We have carefully reviewed the record and counsel’s brief and have determined
that––other than the judgment error pointed out by the State––these appeals are
wholly frivolous and without merit. We find nothing in the record that might
arguably support the appeals. See Bledsoe v. State, 178 S.W.3d 824, 827–28 (Tex. Crim.
App. 2005); see also Meza v. State, 206 S.W.3d 684, 685 n.6 (Tex. Crim. App. 2006).
We may correct and modify the judgment of a trial court to make the record
speak the truth when we have the necessary data and information to do so. See Ette v.
State, 551 S.W.3d 783, 792 (Tex. App.—Fort Worth 2017), aff’d, 559 S.W.3d 511 (Tex.

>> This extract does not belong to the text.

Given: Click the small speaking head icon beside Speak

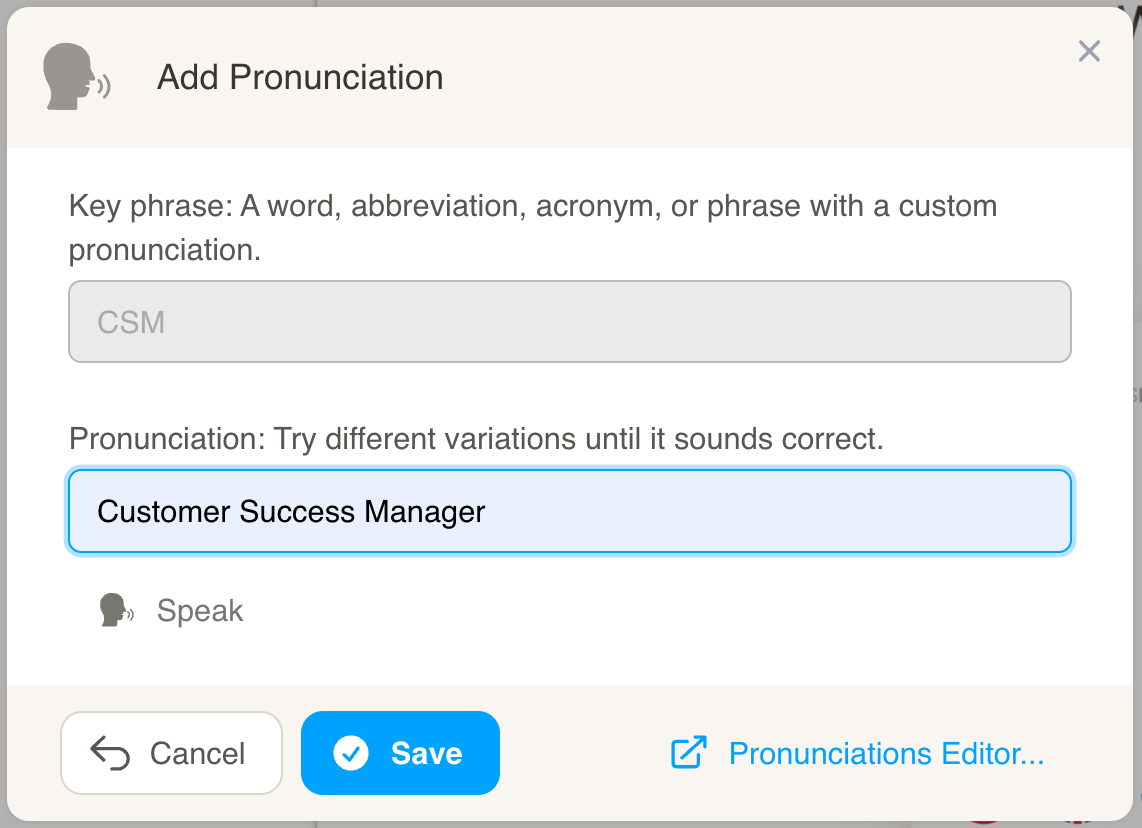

Crim. App. 2018); see also Ray v. State, No. 05-17-00820, 2018 WL 1149421, at *2 (Tex.
App.—Dallas Mar. 5, 2018, no pet.) (mem. op., not designated for publication)
(modifying judgment in Anders appeal). Because the trial court’s oral pronouncement
controls, we modify the Count Ten judgment to read that the sentence is “FIVE (5)
YEARS TDCJ, CORRECTIONAL INSTITUTIONS DIVISION.” See Tex. R. App.
P. 43.2(b).
4 We grant counsel’s motion to withdraw1 and affirm the trial court’s Counts
One through Nine and Eleven judgments as-is and the Count Ten judgment as
modified.
/s/ Brian Walker
Brian Walker Justice
Do Not Publish Tex. R. App. P. 47.2(b)
Delivered: March 12, 2026
1 The trial court appointed the Wichita County Public Defender to represent Ray on appeal. Although Ethan Longoria filed the Anders brief and motion to withdraw on behalf of that office, we granted a motion to substitute David Bost as Ray’s counsel after Longoria left the office’s employment.